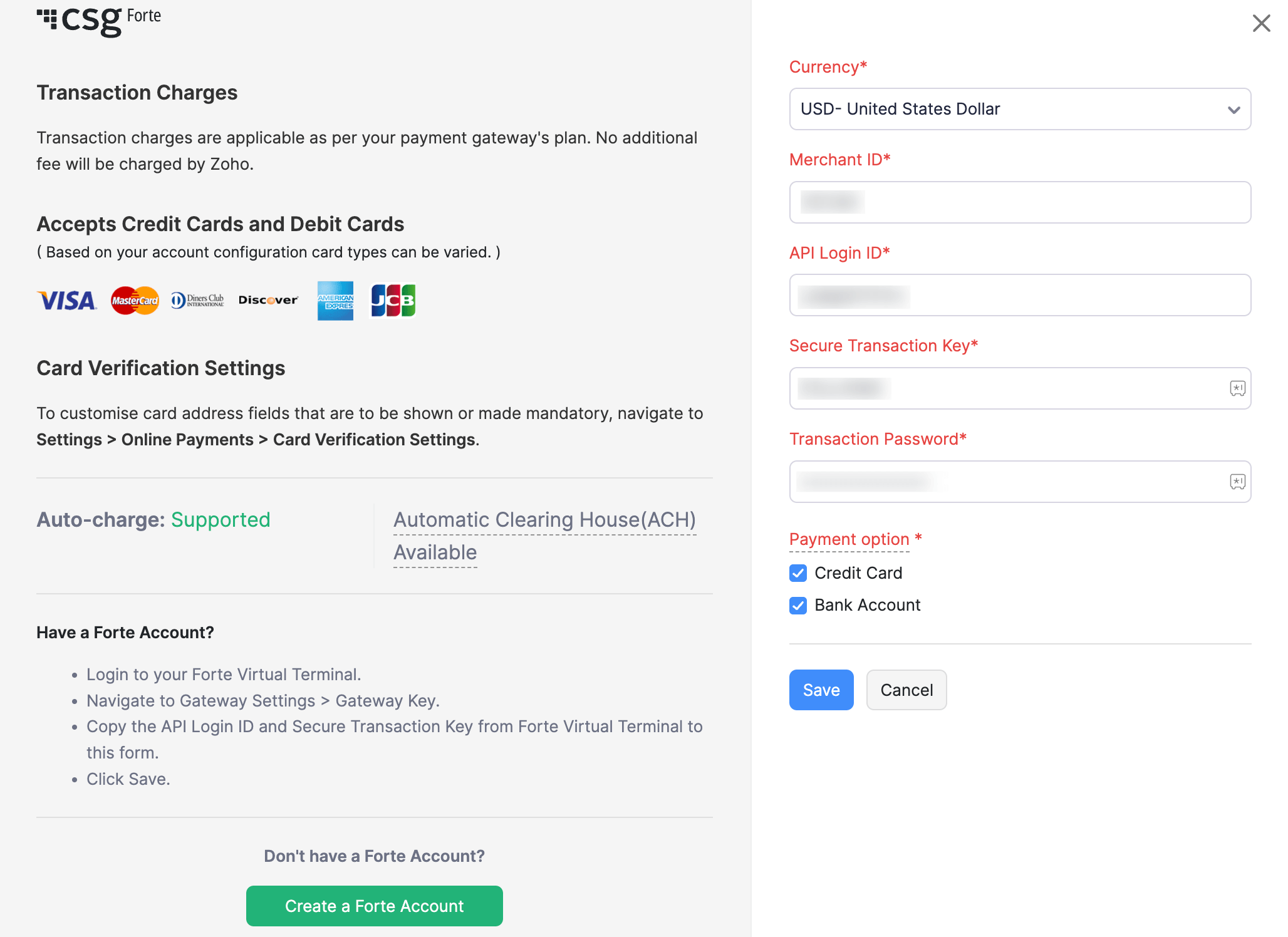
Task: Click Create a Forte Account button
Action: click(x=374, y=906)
+===+
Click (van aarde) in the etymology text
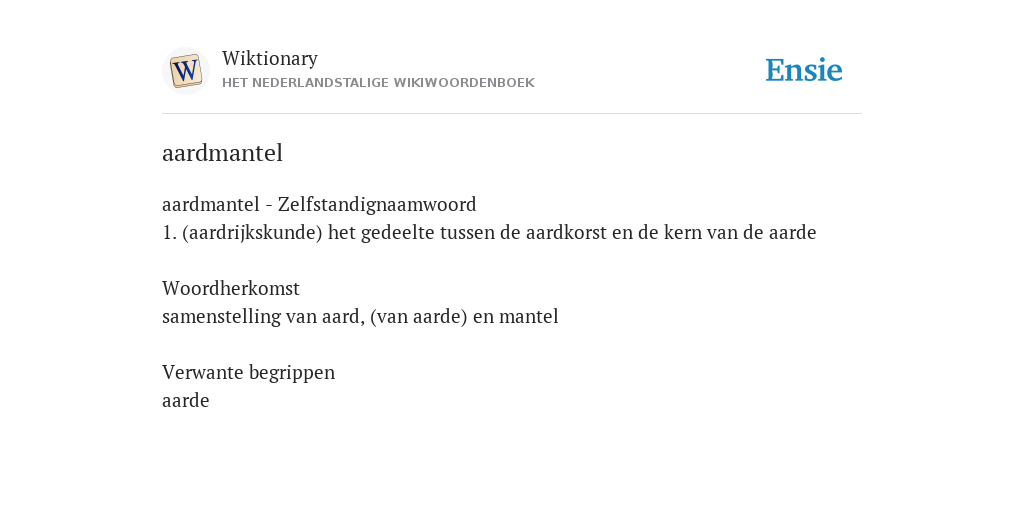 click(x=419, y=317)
+===+
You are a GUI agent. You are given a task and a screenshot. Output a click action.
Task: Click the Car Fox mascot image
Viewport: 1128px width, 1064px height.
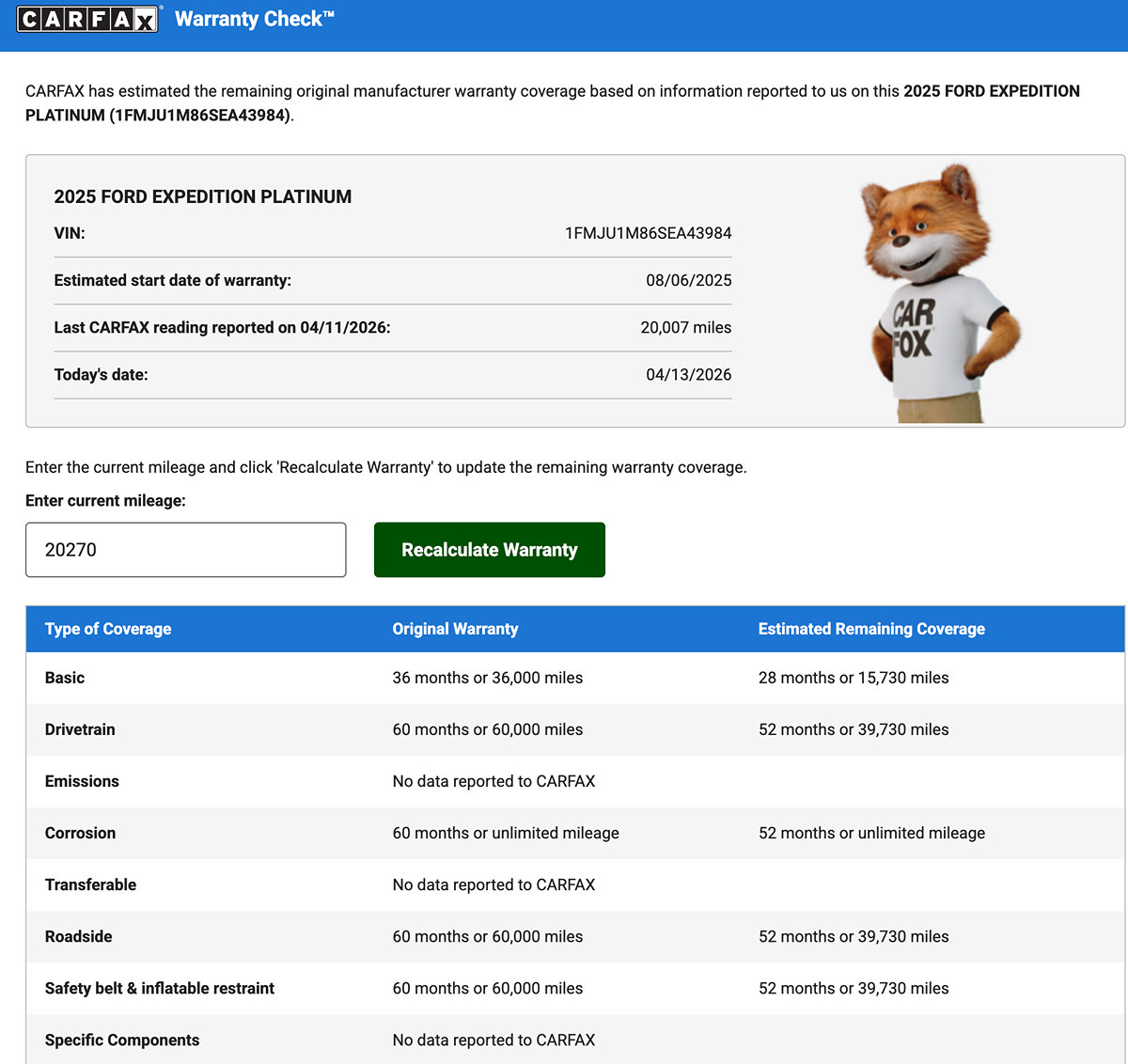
+===+
**EXERCISE TASK**. Copy out the listing from the line containing "You are a GUI" through the line containing "Viewport: 1128px width, 1064px height.", including both of those lines.

**WRITTEN SOLUTION**.
You are a GUI agent. You are given a task and a screenshot. Output a click action.
Task: Click the Car Fox mascot image
Viewport: 1128px width, 1064px height.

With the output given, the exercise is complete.